Two halves: the ISMS clauses + Annex A

The standard has two distinct parts:

Clauses 4–10 — the management system

Clauses 4 through 10 describe how to run an ISMS:

  • Clause 4 — Context of the organisation. Identify interested parties, scope the ISMS.
  • Clause 5 — Leadership. Top-management commitment, an information-security policy, defined roles.
  • Clause 6 — Planning. Risk assessment, risk treatment, information-security objectives.
  • Clause 7 — Support. Resources, competence, awareness, communication, documented information.
  • Clause 8 — Operation. Operational planning, risk-treatment-plan execution.
  • Clause 9 — Performance evaluation. Monitoring, internal audit, management review.
  • Clause 10 — Improvement. Nonconformity handling, continual improvement.

This is the part most people underestimate. You can have technical controls bolted onto a chaotic organisation and still fail certification because clauses 4–10 aren't being run as a system.

Annex A — the control reference set

Annex A is a catalogue of 93 controls organised into 4 themes (in the 2022 version — earlier versions had 14 control domains; if you see those, the org is on the older ISO 27001:2013):

  • A.5 — Organisational controls (37 controls). Policy, roles, threat intel, supplier relationships, incident management.
  • A.6 — People controls (8 controls). Screening, terms of employment, awareness, disciplinary process.
  • A.7 — Physical controls (14 controls). Office security, equipment protection, secure disposal.
  • A.8 — Technological controls (34 controls). Access management, cryptography, system security, network security, application security, secure development, supplier security in the technology layer.

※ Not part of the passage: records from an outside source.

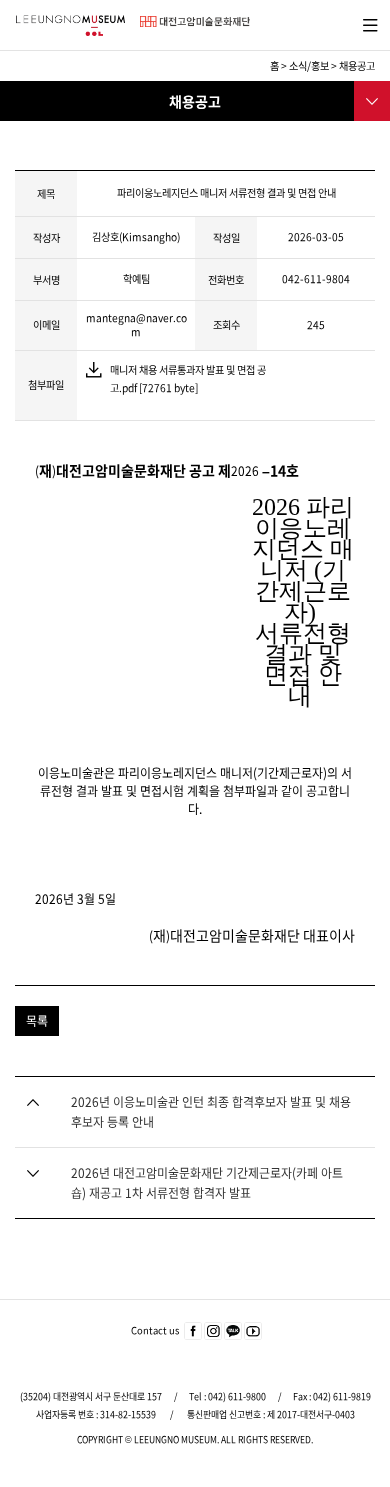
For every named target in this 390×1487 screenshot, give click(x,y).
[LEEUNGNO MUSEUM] (70, 25)
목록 (37, 1021)
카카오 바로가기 (233, 1332)
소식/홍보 (309, 65)
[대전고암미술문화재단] (195, 21)
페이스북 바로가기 (193, 1332)
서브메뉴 (370, 99)
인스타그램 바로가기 (213, 1332)
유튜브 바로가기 (253, 1332)
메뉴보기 (366, 23)
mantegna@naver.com (136, 324)
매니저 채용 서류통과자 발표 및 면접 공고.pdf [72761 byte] (188, 371)
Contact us (155, 1330)
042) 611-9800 (237, 1396)
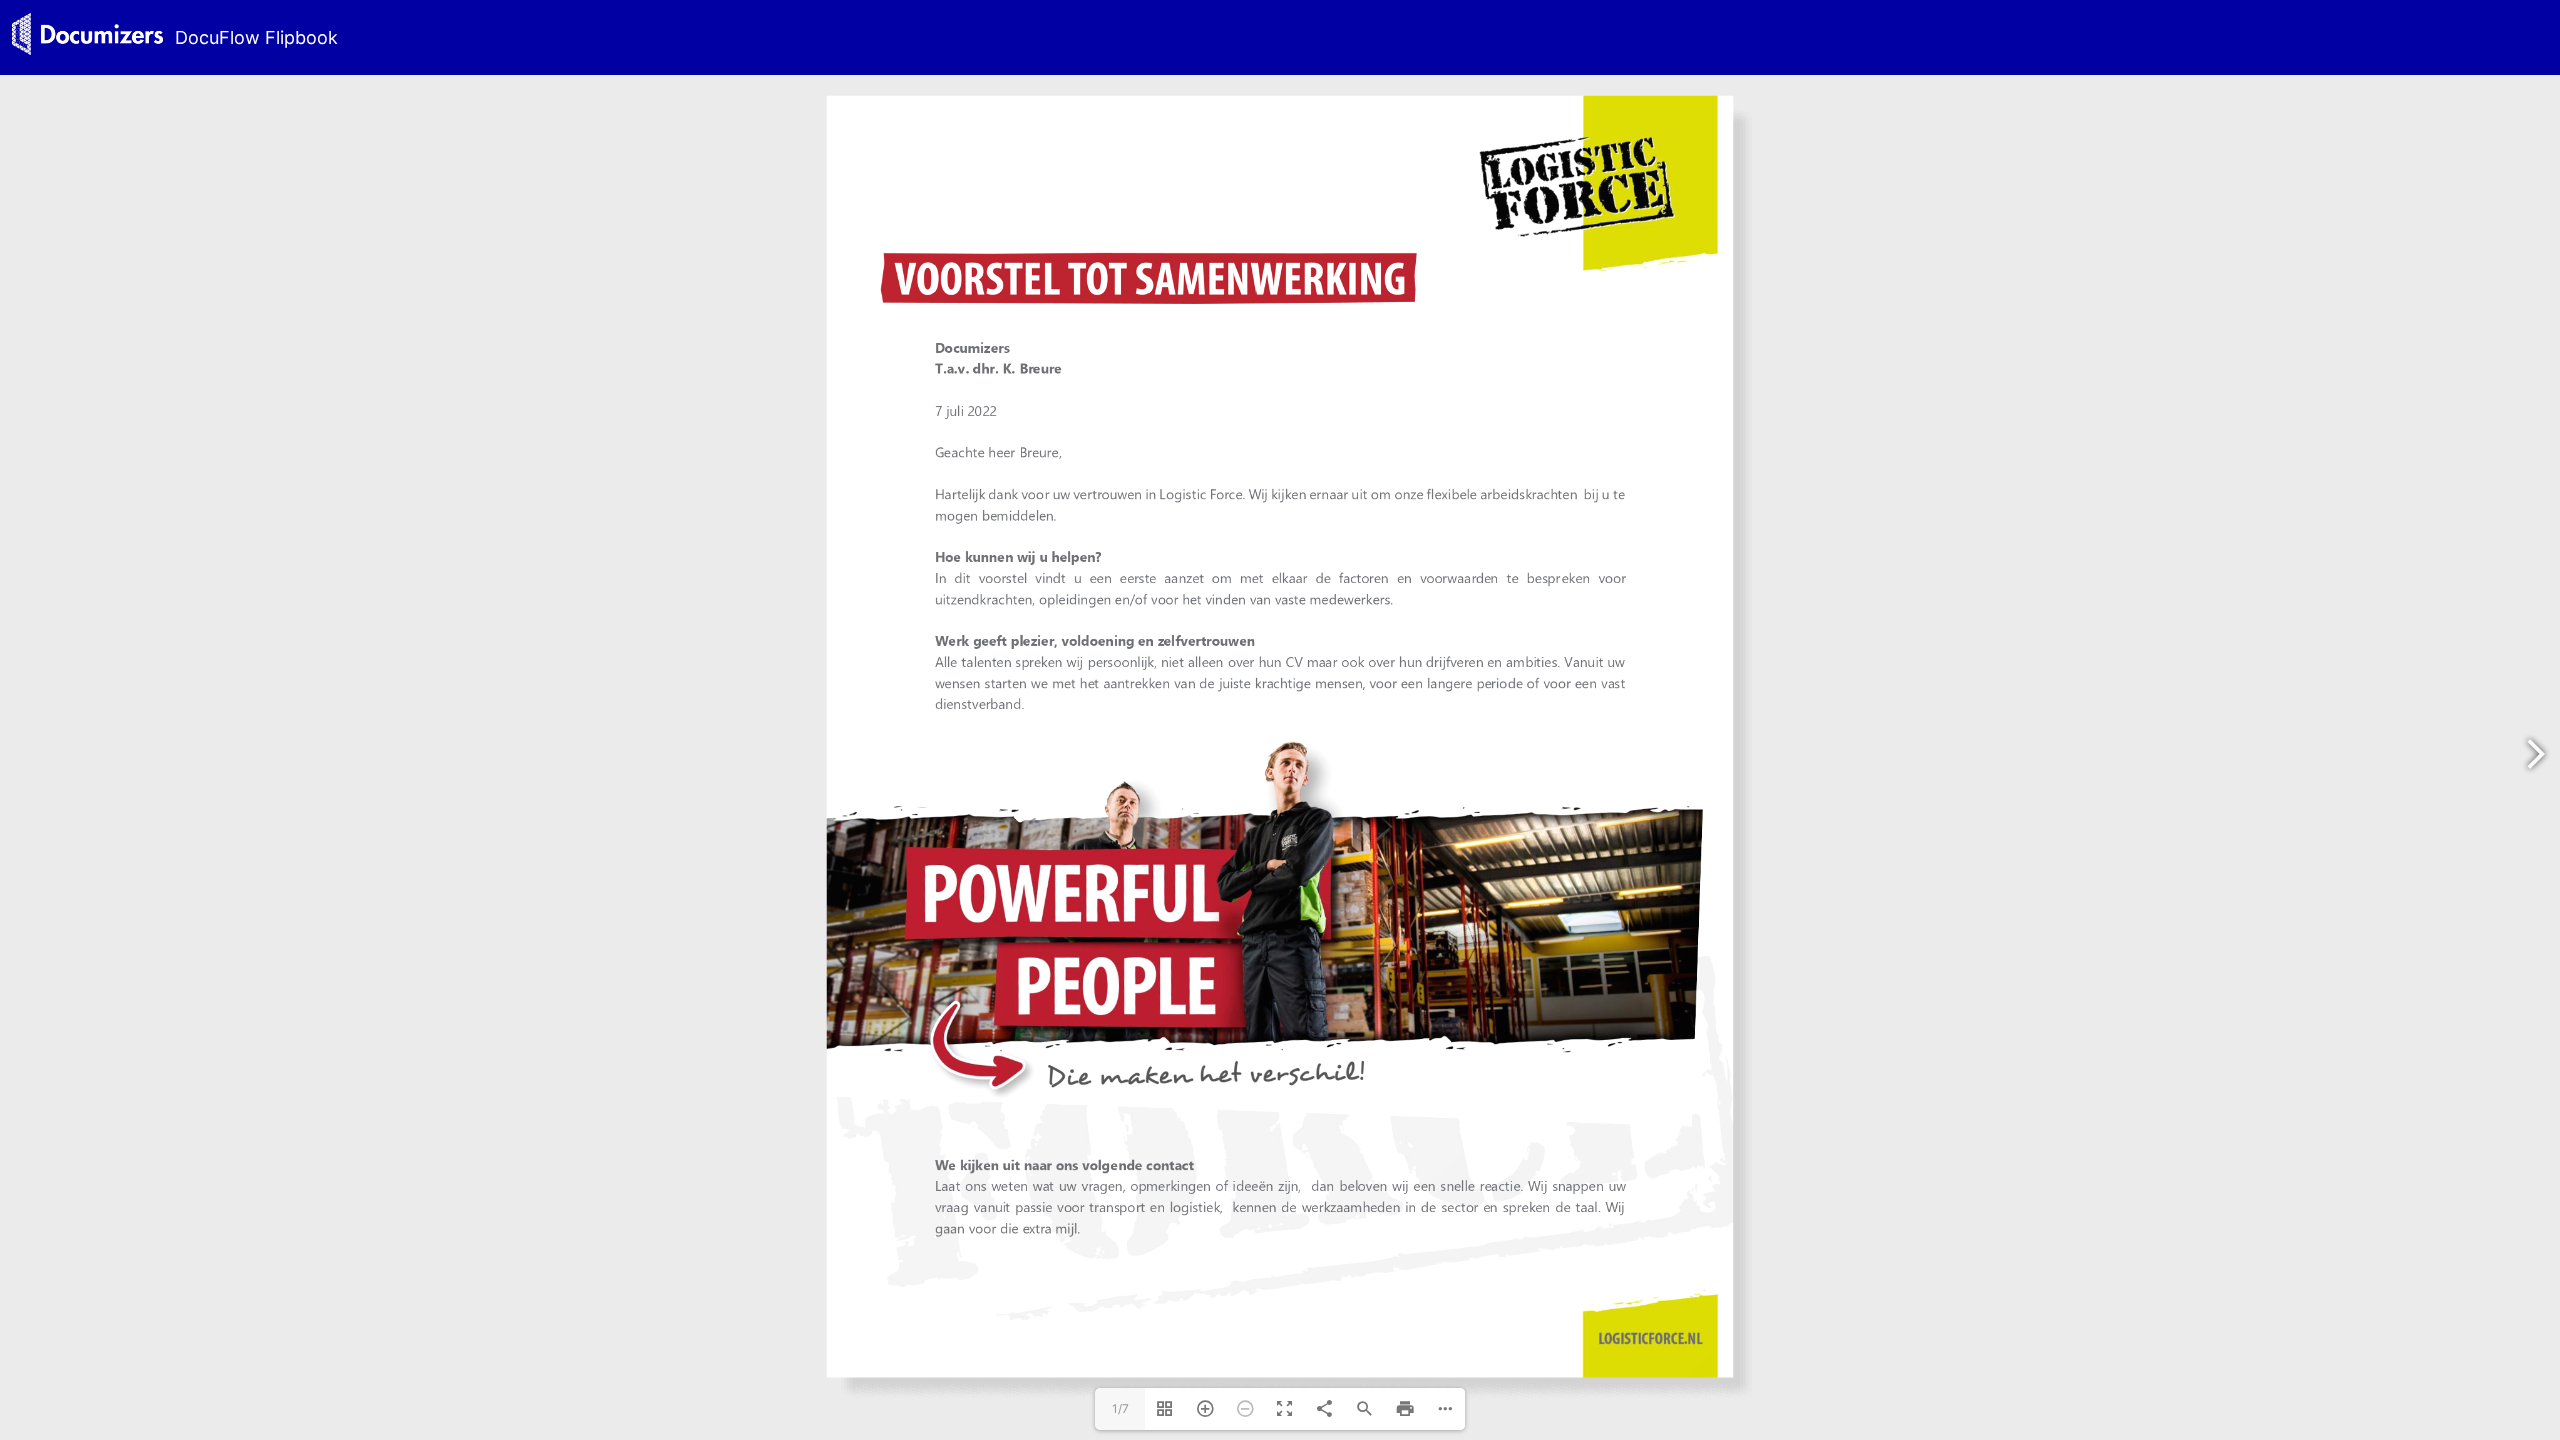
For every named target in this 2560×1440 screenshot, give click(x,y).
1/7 (1120, 1408)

The Statement of Applicability (SoA) is where you formally declare which Annex A controls are in scope and how they're implemented. The auditor reads the SoA first.

How Blankitt represents the hierarchy

In Blankitt's itsm_compliance_frameworks and its sections table, ISO 27001:2022 looks like:

ISO/IEC 27001:2022
├── 4. Context
├── 5. Leadership
├── 6. Planning
├── 7. Support
├── 8. Operation
├── 9. Performance evaluation
├── 10. Improvement
└── Annex A
    ├── A.5 Organisational
    ├── A.6 People
    ├── A.7 Physical
    └── A.8 Technological

When you map a Blankitt control to ISO 27001, you typically map it to a leaf node — e.g. "MFA on admin accounts" maps to A.8.5 Secure authentication. Multiple controls can map to one section, and one control can map to multiple sections.

What gets you the certificate

The certifier checks two things:

  1. Documentation — your ISMS policies, your risk register, your SoA, your internal audit reports, your management review minutes. They want evidence the system exists.
  2. Operational evidence — sample tickets, sample access reviews, sample incident records, sample training records. They want evidence the system is being run.

A clean ISO 27001:2022 first-time pass typically costs 6–9 months and £20–60k for a small SaaS, including the certifier's fee. After year one you have annual surveillance audits and a recertification audit every three years.